Christ is coming back to receive his own. There is no questions about that to the Christian.

I cannot find the word rapture in the Bible and I do not use it but I do believe that Jesus will return. He said; I go to prepare a place for you and if I go I will return again.

I believe he has prepared a place of eternal rest for every single person in the world. It is up to us to prepare ourselves to inherit that eternal home.

Amen


----------



## mtnwoman

thedeacon said:


> Christ is coming back to receive his own. There is no questions about that to the Christian.
> 
> I cannot find the word rapture in the Bible and I do not use it but I do believe that Jesus will return. He said; I go to prepare a place for you and if I go I will return again.
> 
> I believe he has prepared a place of eternal rest for every single person in the world. It is up to us to prepare ourselves to inherit that eternal home.
> 
> Amen



Rapture, yes I believe. Pretribe, as I see it and hope for it. But I'll take whatever it ends up being...to be caught up with my Lord, yep anytime, anyway. 

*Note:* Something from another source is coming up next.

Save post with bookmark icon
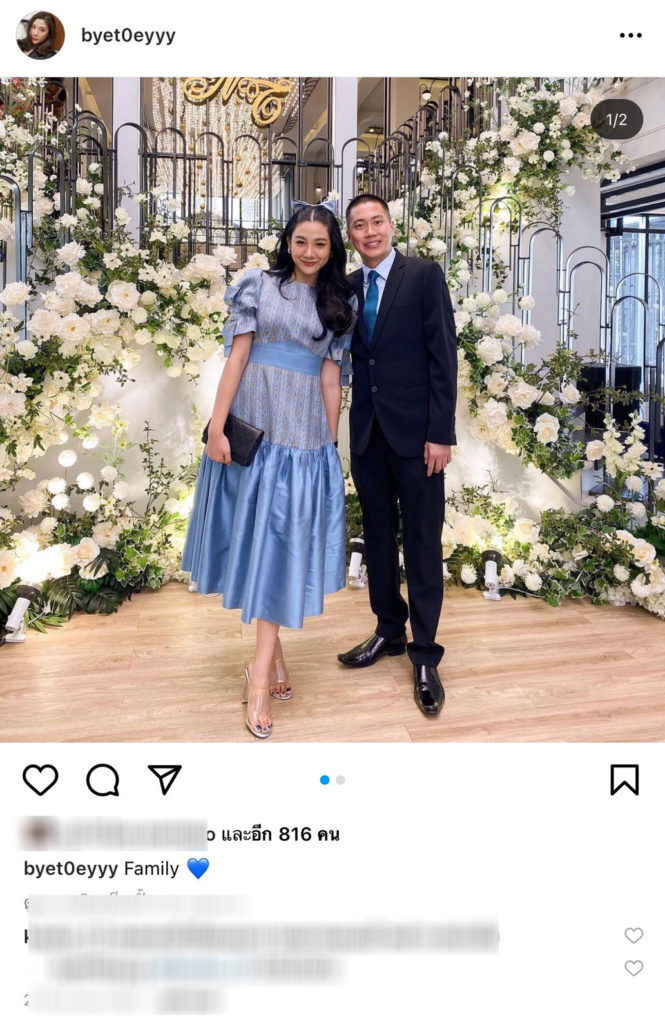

Rapture isn't in the bible, but caught up is... to be caught up into something/somewhere else/carrying off.

rapture - –noun 1. ecstatic joy or delight; joyful ecstasy. 
2. Often, raptures. an utterance or expression of ecstatic delight. 
3. the carrying of a person to another place or sphere of existence. 
4. the Rapture, Theology. the experience, anticipated by some fundamentalist Christians, of meeting Christ midway in the air upon his return to earth. 
5. Archaic. the act of carrying off.


----------



## Lowjack

Read Matthew 24 and see Jesus' very words he says the raptured will be after the great tribulation days.

Don't care what others interpret, The Very God who will come for His People said when it will be, so I won't listen to  some cultist such as Darby and put my hopes on him instead of Christ.
But we know by the signs that day is near.


----------



## brantd

I dont have enough Faith not to believe in it..lol

Paraphrasing-
"In a moment in a twinkling of an eye the trumph of god shall sound and the dead in christ will rise and then those that remain shall be caught up after them."  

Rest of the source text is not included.